- What you are asked to do -
Omitting the pictures, print every line below exactly as it stands.

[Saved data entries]
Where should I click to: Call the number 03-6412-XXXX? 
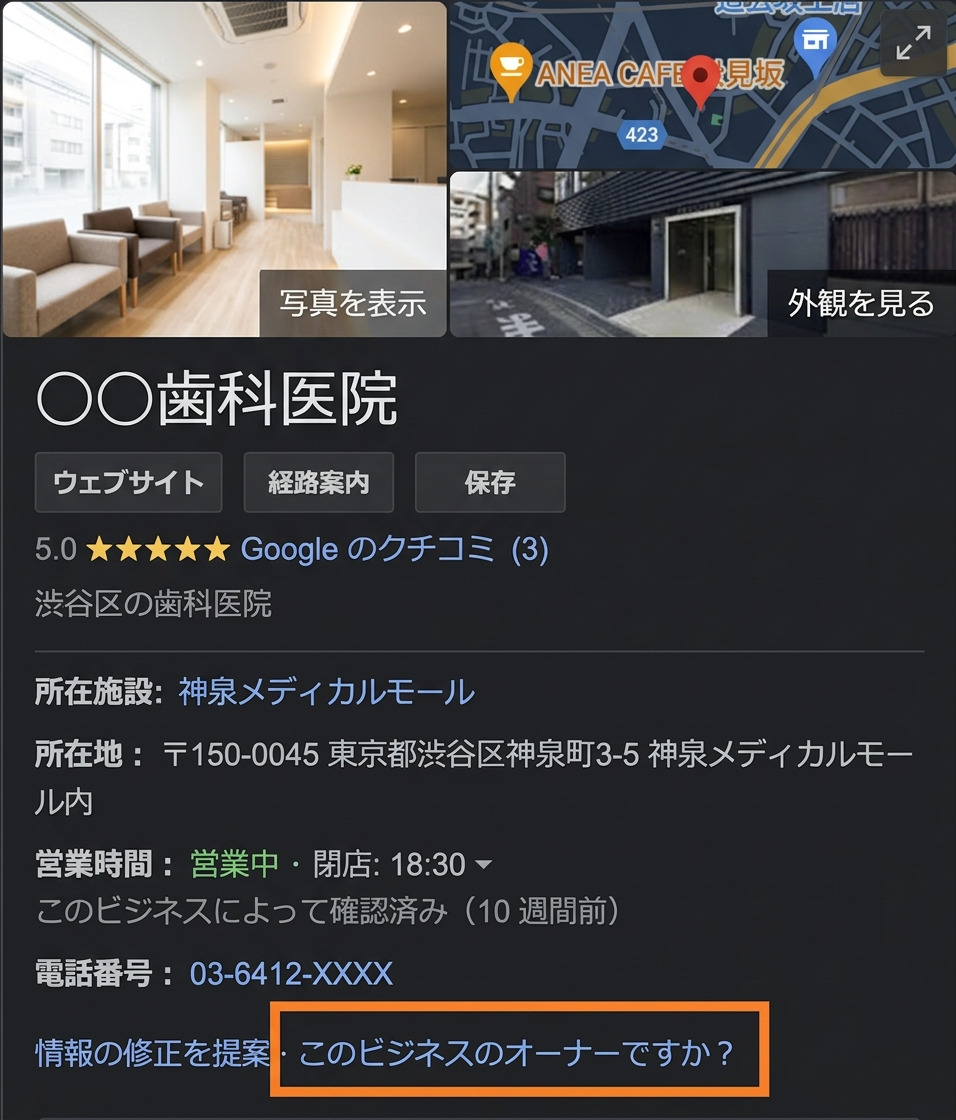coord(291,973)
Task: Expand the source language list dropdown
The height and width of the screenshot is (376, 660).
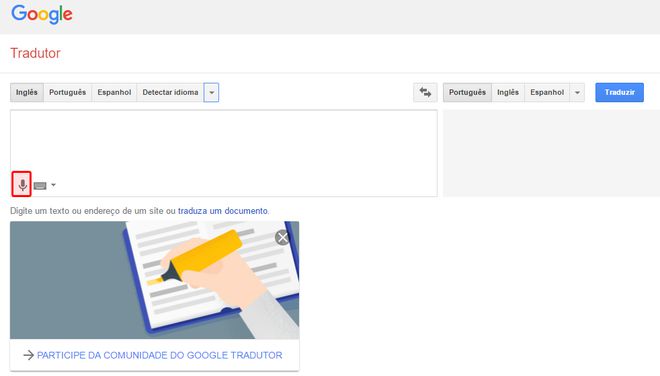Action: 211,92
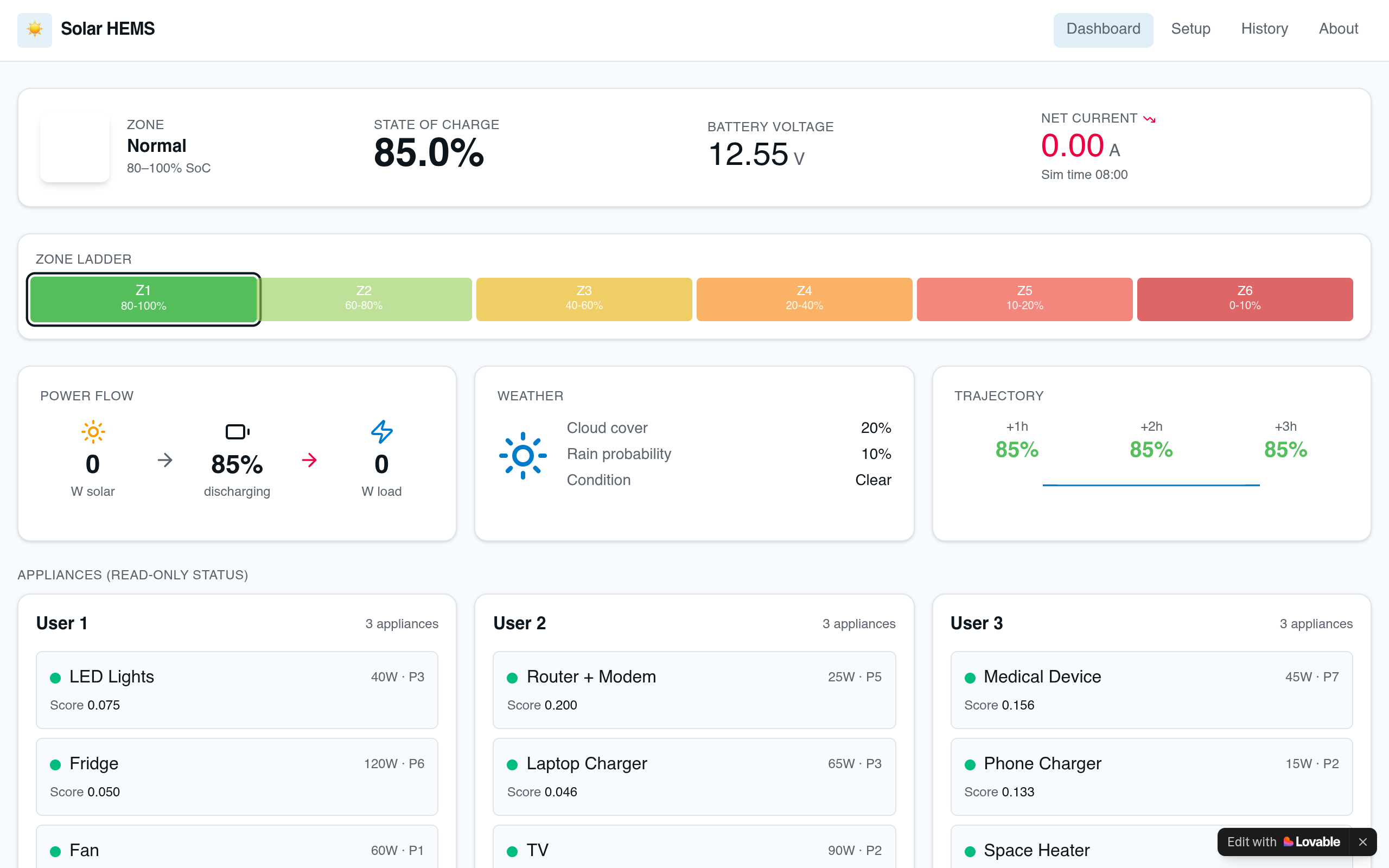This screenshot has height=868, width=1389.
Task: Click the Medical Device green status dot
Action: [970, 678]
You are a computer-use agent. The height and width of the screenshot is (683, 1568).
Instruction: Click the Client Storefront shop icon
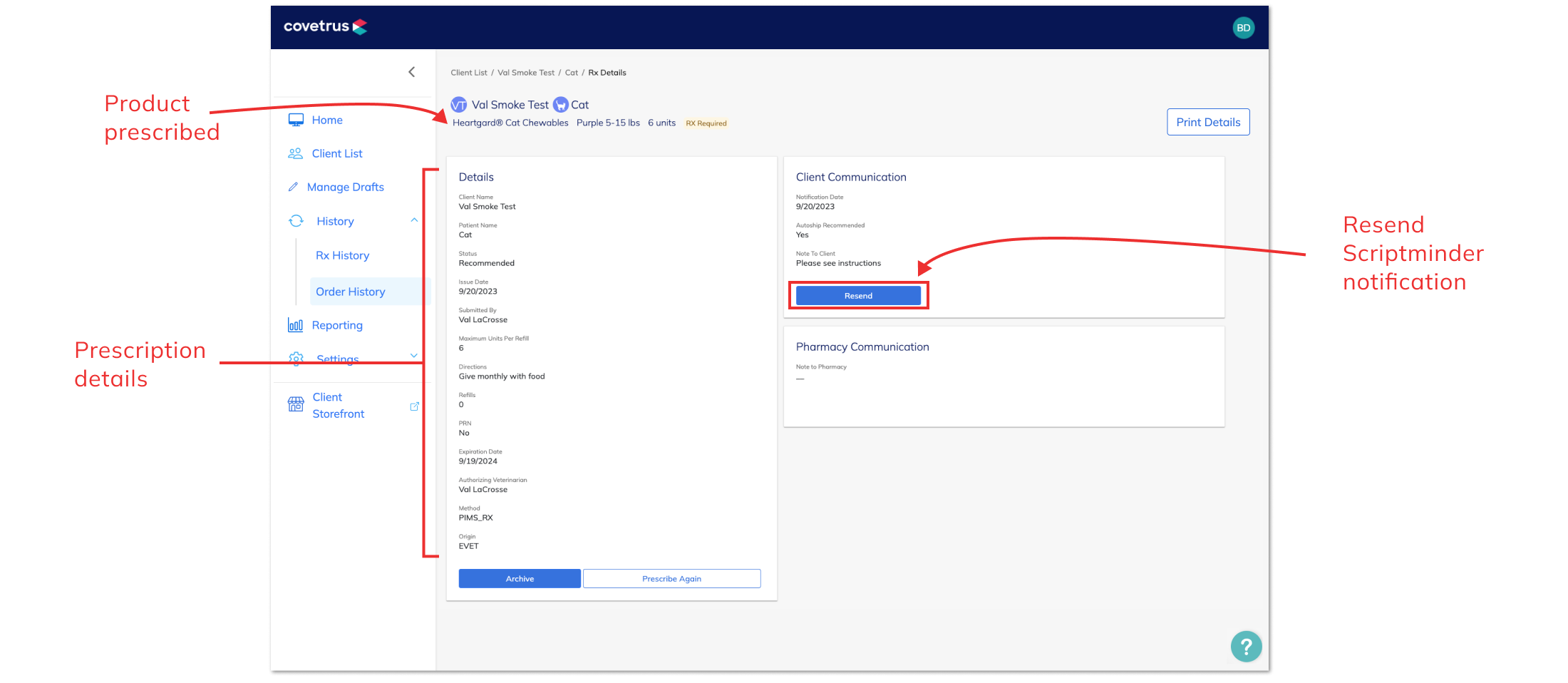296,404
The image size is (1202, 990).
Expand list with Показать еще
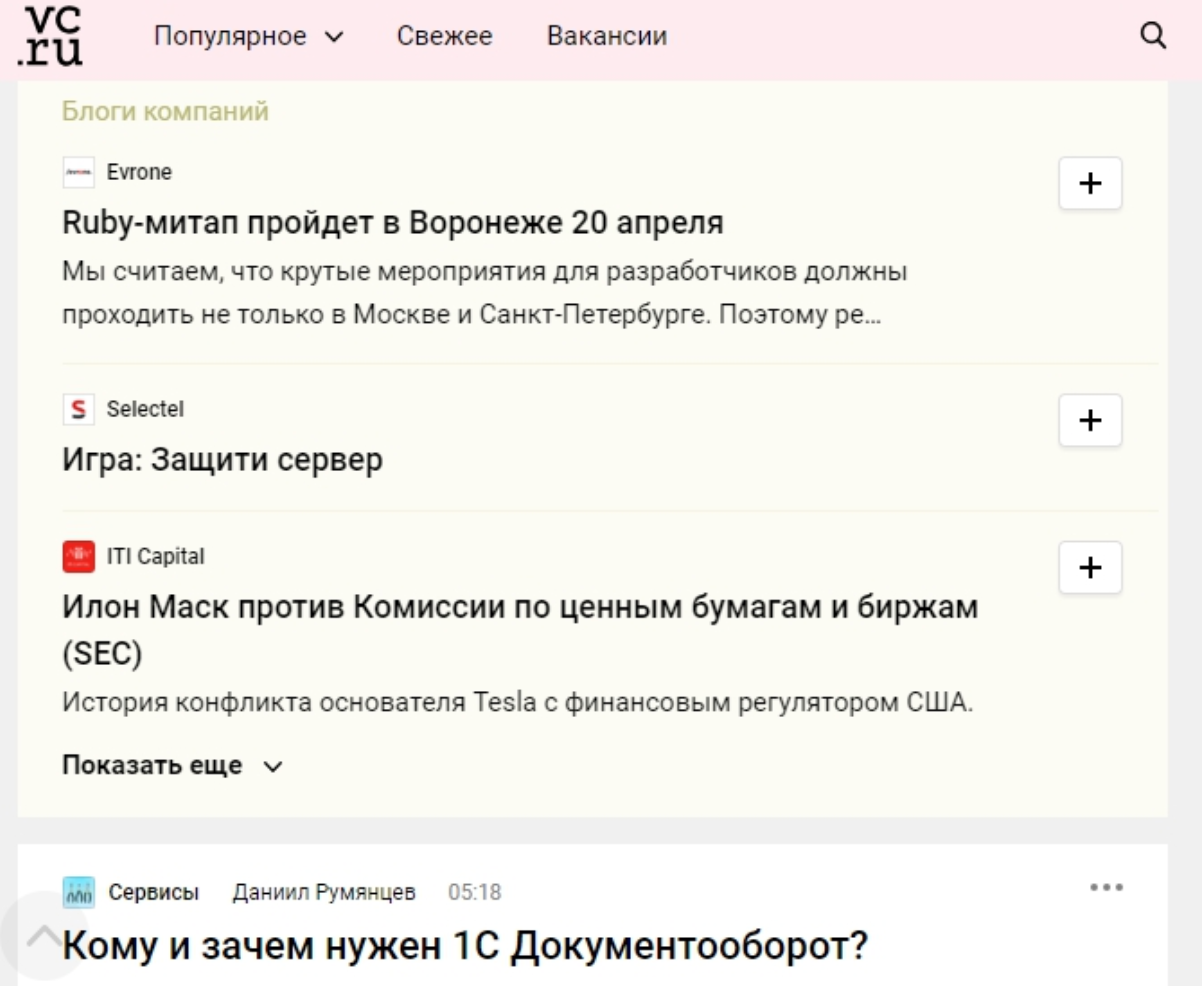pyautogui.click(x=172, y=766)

- Your solution -
Where should I click to: Call the number 03-6412-XXXX? 
coord(291,973)
Task: Expand the source language list dropdown
The height and width of the screenshot is (376, 660).
Action: 211,92
This screenshot has height=868, width=1389.
Task: Click the Medical Device green status dot
Action: [970, 678]
You are a computer-use agent. The height and width of the screenshot is (683, 1568).
Instruction: Click the Client Storefront shop icon
296,404
The image size is (1202, 990).
Expand list with Показать еще
pyautogui.click(x=172, y=766)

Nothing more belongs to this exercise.